Following a record year for Junior ISAs, Hannah Duncan explores why now could be the time for parents to start investing in a Stocks and Shares Junior ISA for their children.
This article isn’t personal advice. If you’re not sure whether an investment is right for you please seek advice. If you choose to invest the value of your investment will rise and fall, so you could get back less than you put in.
It was correct at the time of publishing. Our views and any references to tax, investment and pension rules may have changed since then.
Nearly a million Junior ISA (JISA) accounts were paid into in the 2018/19 tax year. It was a record setting year with subscriptions totalling £974m.
Stocks and Shares JISAs are a clever and tax-efficient way to invest money for under-18s, there’s no UK income or capital gains tax to pay. With HL, you can start a Stocks and Shares JISA with £100, or from £25 per month.
With the annual allowance for JISAs recently growing from £4,368 to £9,000 – parents, grandparents and family friends can now put away more than twice as much for their little loved ones.
This makes them a practical way to plan and create a nest-egg for your child. You can choose to save in a Junior Cash ISA or invest using a Junior Stocks and Shares ISA. Once an account’s set up by a parent or legal guardian, friends and family can easily add money online or over the phone.
Find out more about the HL Junior ISA
This article is not personal advice. All investments can fall and rise in value so your child could get less than you put in. If you’re not sure about whether an investment is right for you and your child, please speak to a financial adviser. Tax rules can change and the benefits depend on individual circumstances.
Children aren’t cheap, and especially for parents who want to support kids later in life, the sums can quickly add up.
Helping with higher education costs, home ownership and other milestones requires good planning and discipline as early as possible.
While children can have both a Cash and Stocks and Shares JISA, they can offer very different returns. If you’re planning to save for over five years (which parents saving for their children typically are), it’s normally the case that investing into the stock market has the potential to deliver significantly higher returns than cash. Of course, with investments there aren’t any guarantees – and unlike cash, investments can fall as well as rise in value, so your child could get back less than you invest.
While cash still appears to be the preferred option for JISAs, HMRC’s latest figures suggest the gap is narrowing. In 2018-19, 57% of the money added to JISAs went into Cash JISAs, down from 75% 5 years ago (see below).
Source: HMRC correct as at 20 July 2020
With the base rate at the lowest it’s ever been, it’s putting more pressure on savings rates. So it’s possible that we might see this trend continue as parents look to get more from their children’s money.

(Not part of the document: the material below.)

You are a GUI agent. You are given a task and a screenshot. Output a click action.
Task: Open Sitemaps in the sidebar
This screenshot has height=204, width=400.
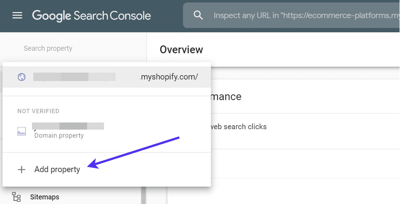tap(44, 196)
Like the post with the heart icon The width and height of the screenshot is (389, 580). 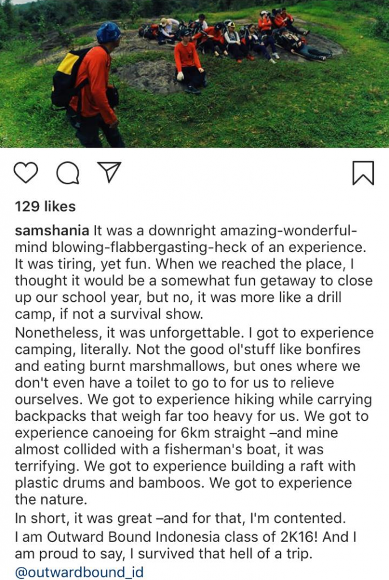point(25,173)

When it comes to saving for the future, the earlier you start the better. This is especially true with investing. You could achieve better returns as your money has more time to grow.

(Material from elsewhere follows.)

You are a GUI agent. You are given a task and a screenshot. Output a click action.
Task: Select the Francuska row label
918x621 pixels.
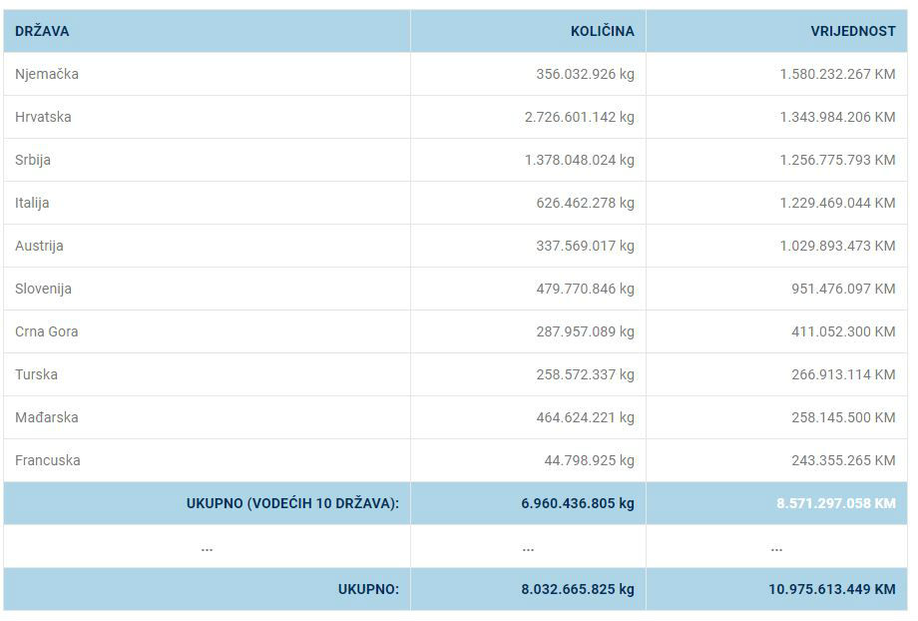(x=47, y=460)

For example, with a growth rate of 5% a year (after charges), if you started investing £100 a month when they’re born, your little one could have around £34,666 when they turn 18.

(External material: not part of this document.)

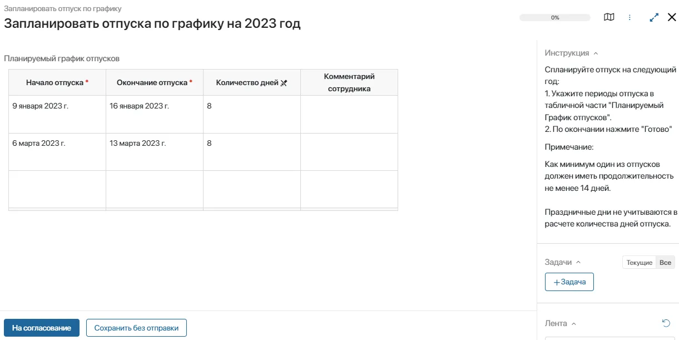The height and width of the screenshot is (340, 679).
Task: Open the process map icon
Action: tap(609, 17)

If you wait until they’re ten years old to start, you’d need to be putting aside almost three times as much – £295 a month – to expect the same amount at 18.
So how does it work? It’s thanks to compounding.
By letting increases build upon themselves, the investment pot grows. Over time the returns can stack up. Little at first, but year on year the amounts gained can increase.
Investments in a JISA can only normally be accessed after the child reaches 18, so they could be quietly compounding for nearly two decades before there’s any possibility of using the money. This is music to an investor’s ears.
A lot can be learnt from the example of office secretary Grace Groner. In 1935 she purchased just three shares of her company Abbott Laboratories for $60 each. By the time of her death in 2010 her three shares had grown into over 100,000 shares that were worth more than $7 million.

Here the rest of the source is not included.